Archive for April, 2007

British Library focuses on Web 2.0

April 26, 2007

Lynne Brindley, Chief Executive of the British Library, gave a talk last night as part of the University College London’s 21st Century Curation series

She had some good points about what makes a 21st-century digital library, but the real focus of the presentation was on the library’s inclusion of Web2 technologies within the resources they are making available online. Projects such as the Archival Sound Recordings allow users to tag content.

While such a focus on user-friendly features is maybe not a surprise for an institution forced to justify its broader public remit, it was odd to see such a focus on Web2 to a relatively sophisticated audience.

Web2 technologies are great, but they have to be based on a bedrock of other skills and expertise for them to work. The sound recordings project mentioned above could not have worked with the in-depth knowledge of project staff in selecting, creating, processing, cataloguing and delivering the audio material. Web2 tools only come into play once you have created or digitised high-quality material.

Deciding how much to digitise

April 10, 2007

UK research libraries hold thousands of nineteenth-century pamphlets of interest to historians, linguists, politicians, genealogists and students and learners of all ages. But this material is not straightforward to digitise – the pamphlets sit in many different libraries (sometimes duplicated in many libraries), are of different quality and binding, use different typefaces, are sometimes annotated or include adverts and have various other qualities which impede a straightforward workflow.

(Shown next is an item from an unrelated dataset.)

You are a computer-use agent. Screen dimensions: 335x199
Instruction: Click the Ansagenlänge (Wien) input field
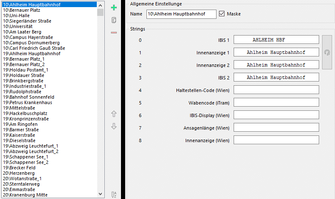[276, 128]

As part of their digitisation programme, funding body JISC commissioned scoping study on the pamphlets to determine various issues in advance of the project as a whole. These include

  • developing selection criteria
  • benchmarks for OCRing
  • planning a workflow
  • agreeing metadata standards

The resulting study gives an excellent basis for this project, but also a helpful guide for other projects having to digitise a wide range of heterogeneous material.